## PROBLEM REQUIREMENTS
Could you write out the line containing "Given: Click the Accept-Encoding header line" and all the lines below it in the data, exactly, through the final one and nothing else?

## RECORDS SUPPLIED
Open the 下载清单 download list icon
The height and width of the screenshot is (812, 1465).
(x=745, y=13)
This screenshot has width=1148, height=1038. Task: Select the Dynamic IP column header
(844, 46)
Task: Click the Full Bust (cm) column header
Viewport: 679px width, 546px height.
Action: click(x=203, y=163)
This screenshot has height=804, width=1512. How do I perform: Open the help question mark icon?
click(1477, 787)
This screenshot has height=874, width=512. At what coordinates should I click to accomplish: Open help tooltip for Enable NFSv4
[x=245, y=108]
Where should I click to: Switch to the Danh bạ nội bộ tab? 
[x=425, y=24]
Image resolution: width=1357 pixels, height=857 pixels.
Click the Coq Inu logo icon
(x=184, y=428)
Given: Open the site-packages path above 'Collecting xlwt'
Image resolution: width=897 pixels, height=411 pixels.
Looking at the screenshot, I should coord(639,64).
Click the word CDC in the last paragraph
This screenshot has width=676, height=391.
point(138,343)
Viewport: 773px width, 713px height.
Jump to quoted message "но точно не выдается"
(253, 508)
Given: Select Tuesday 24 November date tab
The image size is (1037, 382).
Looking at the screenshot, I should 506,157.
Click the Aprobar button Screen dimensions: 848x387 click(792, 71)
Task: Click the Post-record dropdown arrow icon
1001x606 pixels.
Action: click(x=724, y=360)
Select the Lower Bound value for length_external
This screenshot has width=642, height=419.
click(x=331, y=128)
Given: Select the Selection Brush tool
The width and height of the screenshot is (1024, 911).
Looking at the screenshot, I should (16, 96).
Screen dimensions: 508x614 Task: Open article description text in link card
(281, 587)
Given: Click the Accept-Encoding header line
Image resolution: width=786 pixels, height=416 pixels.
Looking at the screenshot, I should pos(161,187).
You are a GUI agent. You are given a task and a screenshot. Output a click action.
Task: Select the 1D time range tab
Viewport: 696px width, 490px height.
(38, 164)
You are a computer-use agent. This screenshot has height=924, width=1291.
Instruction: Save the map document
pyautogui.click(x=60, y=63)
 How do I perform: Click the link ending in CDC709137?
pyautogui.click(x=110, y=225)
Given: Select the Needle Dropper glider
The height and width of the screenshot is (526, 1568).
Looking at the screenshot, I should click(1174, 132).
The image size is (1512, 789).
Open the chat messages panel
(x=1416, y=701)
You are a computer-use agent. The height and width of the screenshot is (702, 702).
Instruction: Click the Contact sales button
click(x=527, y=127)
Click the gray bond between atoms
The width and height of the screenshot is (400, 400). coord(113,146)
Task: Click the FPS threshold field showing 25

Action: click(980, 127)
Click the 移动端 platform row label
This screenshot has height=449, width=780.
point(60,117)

## ANSWER SECTION
Given: Click the Accept-Encoding header line
Image resolution: width=786 pixels, height=416 pixels.
Looking at the screenshot, I should pos(161,187).
You are a GUI agent. You are given a task and a screenshot. Output a click action.
Task: Select the 1D time range tab
Viewport: 696px width, 490px height.
(38, 164)
You are a computer-use agent. This screenshot has height=924, width=1291.
Instruction: Save the map document
pyautogui.click(x=60, y=63)
 How do I perform: Click the link ending in CDC709137?
pyautogui.click(x=110, y=225)
Given: Select the Needle Dropper glider
The height and width of the screenshot is (526, 1568).
Looking at the screenshot, I should click(1174, 132).
The image size is (1512, 789).
Open the chat messages panel
(x=1416, y=701)
You are a computer-use agent. The height and width of the screenshot is (702, 702).
Instruction: Click the Contact sales button
click(x=527, y=127)
Click the gray bond between atoms
The width and height of the screenshot is (400, 400). coord(113,146)
Task: Click the FPS threshold field showing 25

Action: click(980, 127)
Click the 移动端 platform row label
This screenshot has height=449, width=780.
point(60,117)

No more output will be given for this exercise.